Zoe Bayliss residents overwhelmingly voted down the UW-Madison proposal, co-op president Angela Maloney said this week. Objections included increased cost, the lease’s length expanding from nine months to 12 and concern that the arrangement wouldn’t allow the co-op to operate independently.
University Housing director Jeff Novak said the new rate — about $120,000 annually, including utilities — would cost residents less per month over 12 months than the co-op’s current nine-month rate, which is roughly $104,000 with utilities. He called the deal “very fair,” with rent that still falls well below market value in the Madison co-op community, does not account for utility costs in the summer months and includes air conditioning, an amenity the current building lacks.

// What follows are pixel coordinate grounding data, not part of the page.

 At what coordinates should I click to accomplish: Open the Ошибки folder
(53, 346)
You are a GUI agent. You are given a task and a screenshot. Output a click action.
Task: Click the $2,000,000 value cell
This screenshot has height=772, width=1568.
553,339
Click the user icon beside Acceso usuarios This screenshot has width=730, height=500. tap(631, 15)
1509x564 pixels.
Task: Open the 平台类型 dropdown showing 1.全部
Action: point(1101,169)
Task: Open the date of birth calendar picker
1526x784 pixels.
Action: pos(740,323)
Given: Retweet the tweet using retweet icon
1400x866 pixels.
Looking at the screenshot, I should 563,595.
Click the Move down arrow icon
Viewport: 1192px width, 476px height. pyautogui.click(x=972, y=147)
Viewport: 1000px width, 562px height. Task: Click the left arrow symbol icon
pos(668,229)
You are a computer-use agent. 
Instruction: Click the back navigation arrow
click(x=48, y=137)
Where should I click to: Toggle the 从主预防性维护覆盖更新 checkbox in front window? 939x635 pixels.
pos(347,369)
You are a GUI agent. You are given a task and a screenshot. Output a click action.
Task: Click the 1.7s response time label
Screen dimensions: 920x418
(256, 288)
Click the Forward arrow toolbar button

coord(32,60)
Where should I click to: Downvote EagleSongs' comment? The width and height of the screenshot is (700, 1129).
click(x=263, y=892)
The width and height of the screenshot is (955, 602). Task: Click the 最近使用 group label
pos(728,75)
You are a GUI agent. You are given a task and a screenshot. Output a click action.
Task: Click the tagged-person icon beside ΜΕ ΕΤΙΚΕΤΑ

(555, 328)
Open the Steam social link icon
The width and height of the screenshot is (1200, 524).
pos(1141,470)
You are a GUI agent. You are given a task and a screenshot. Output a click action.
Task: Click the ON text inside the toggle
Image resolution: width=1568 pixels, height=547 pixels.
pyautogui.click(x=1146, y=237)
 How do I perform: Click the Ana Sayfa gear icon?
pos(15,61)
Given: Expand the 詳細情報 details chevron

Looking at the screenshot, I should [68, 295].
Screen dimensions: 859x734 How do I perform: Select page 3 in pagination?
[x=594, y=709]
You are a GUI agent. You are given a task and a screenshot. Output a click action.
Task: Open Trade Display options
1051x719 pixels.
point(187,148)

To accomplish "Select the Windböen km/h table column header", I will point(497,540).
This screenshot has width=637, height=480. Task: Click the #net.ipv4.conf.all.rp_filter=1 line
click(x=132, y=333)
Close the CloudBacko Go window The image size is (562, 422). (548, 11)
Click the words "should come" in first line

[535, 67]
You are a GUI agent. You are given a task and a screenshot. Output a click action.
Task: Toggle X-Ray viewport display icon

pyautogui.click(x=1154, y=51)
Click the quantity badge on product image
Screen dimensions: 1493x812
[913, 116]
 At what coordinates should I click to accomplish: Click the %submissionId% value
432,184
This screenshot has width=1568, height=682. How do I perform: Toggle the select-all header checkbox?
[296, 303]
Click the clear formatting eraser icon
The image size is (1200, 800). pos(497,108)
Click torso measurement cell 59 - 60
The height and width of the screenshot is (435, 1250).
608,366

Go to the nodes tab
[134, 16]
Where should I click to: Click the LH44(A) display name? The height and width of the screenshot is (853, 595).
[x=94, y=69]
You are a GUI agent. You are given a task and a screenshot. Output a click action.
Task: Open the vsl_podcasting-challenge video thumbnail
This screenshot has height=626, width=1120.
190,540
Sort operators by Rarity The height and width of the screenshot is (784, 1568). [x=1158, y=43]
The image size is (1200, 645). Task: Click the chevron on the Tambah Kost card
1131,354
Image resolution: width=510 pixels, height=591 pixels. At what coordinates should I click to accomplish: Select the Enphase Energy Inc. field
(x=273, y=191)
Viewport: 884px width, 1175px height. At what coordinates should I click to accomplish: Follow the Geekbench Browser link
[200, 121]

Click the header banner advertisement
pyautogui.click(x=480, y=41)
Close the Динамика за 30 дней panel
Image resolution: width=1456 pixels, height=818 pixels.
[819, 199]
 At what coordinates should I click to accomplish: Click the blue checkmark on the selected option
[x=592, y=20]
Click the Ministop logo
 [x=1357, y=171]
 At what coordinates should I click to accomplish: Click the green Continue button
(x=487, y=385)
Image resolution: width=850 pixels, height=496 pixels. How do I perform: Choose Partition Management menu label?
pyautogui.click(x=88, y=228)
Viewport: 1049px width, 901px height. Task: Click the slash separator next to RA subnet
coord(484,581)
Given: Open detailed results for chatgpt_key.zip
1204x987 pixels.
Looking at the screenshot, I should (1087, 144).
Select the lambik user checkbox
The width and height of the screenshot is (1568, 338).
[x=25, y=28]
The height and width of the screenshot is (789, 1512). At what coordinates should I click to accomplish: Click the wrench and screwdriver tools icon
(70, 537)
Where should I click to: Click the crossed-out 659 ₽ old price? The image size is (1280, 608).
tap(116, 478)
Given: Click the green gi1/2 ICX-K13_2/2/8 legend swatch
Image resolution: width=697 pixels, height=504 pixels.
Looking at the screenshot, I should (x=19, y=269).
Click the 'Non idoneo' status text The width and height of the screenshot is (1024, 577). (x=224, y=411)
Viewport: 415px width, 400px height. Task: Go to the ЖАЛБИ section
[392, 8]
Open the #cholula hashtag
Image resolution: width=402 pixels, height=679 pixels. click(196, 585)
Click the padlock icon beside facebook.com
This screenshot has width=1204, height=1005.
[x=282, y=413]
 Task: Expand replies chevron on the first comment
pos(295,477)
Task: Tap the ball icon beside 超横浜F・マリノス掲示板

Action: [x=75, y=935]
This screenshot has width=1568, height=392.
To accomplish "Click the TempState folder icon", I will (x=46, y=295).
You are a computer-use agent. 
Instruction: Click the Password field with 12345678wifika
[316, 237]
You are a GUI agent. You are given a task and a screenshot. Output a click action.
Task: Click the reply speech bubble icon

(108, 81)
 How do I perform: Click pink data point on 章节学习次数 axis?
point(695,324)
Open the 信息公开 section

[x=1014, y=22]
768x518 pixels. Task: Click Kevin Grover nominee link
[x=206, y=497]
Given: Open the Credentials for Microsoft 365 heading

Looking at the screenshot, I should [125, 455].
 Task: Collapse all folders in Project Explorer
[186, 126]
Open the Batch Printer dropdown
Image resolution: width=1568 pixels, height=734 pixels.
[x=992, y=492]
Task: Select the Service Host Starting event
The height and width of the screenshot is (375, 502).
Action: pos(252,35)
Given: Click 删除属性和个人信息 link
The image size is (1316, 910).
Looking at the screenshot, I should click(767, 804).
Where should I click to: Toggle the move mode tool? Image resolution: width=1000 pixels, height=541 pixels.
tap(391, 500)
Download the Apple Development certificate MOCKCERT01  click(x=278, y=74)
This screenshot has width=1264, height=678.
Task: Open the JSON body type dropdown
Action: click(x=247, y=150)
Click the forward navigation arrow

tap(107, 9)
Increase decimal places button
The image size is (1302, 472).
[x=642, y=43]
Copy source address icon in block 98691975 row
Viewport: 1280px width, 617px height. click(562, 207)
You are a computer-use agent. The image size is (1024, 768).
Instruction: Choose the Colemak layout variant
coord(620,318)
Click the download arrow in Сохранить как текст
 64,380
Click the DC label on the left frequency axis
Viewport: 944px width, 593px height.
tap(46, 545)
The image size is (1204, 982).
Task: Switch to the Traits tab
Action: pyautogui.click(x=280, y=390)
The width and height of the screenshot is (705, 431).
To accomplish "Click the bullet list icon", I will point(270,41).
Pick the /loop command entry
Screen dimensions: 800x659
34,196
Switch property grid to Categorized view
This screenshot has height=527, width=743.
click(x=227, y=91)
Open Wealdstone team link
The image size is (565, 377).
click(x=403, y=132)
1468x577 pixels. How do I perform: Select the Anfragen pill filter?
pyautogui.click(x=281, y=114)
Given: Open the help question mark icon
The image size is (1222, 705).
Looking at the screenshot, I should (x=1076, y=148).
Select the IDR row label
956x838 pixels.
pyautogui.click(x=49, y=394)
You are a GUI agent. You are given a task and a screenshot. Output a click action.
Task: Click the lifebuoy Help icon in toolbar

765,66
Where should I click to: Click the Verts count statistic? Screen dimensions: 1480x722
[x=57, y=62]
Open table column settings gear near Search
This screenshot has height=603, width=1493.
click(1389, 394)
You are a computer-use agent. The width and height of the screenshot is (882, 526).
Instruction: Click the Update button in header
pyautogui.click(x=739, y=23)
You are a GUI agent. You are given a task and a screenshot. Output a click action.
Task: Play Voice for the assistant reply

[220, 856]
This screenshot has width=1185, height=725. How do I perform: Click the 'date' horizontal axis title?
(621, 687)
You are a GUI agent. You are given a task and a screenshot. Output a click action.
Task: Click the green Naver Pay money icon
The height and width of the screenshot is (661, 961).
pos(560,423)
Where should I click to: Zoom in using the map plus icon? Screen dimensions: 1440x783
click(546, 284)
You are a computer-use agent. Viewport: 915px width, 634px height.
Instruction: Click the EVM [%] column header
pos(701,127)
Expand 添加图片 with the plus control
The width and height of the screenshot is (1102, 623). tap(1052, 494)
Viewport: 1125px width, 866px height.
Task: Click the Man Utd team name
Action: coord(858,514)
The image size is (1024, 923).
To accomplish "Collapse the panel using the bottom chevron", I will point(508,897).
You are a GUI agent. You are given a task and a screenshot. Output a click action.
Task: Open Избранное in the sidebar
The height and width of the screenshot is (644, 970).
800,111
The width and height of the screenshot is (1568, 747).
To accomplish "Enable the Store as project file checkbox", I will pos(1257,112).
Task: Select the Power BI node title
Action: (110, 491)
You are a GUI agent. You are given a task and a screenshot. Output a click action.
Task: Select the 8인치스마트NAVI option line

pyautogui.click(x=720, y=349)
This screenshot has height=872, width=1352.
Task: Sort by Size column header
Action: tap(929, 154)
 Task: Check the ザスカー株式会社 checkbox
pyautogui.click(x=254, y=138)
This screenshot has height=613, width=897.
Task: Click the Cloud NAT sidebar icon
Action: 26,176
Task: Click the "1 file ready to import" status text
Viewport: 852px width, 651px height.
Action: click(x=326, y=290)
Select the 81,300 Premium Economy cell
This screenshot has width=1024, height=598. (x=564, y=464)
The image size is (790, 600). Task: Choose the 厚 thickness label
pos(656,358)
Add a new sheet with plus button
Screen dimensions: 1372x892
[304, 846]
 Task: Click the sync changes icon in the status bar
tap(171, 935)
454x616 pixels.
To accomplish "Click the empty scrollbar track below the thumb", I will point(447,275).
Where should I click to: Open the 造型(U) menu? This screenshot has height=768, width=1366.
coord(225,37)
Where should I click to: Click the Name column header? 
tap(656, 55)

Zoe Bayliss would continue to manage their own expenses and decide what to individually charge residents, including whether to offer nine-month leases, Dybdahl said.
Zoe Bayliss is monitoring the private housing market over the next year to find a place to purchase or lease long term, Maloney said. But UW-Madison can also change its mind and make another offer.
“We’re pretty hopeful we’ll be able to figure something out,” she said, noting a fundraiser slated for later this month.
Zoe Bayliss is free to turn UW-Madison down, but the university doesn’t have plans nor an obligation to provide other alternatives, officials said. Regardless of the co-op’s decision, UW-Madison is moving forward on the plan to create a student cooperative-style community in Phillips Hall.
“We’ve had a 70-year relationship with Zoe Bayliss and we want to continue to have it,” Novak said in a Friday interview. “We want to partner with them but if they choose not to, we understand.
“Since 1955, UW-Madison has offered a cooperative and that’s not changing.”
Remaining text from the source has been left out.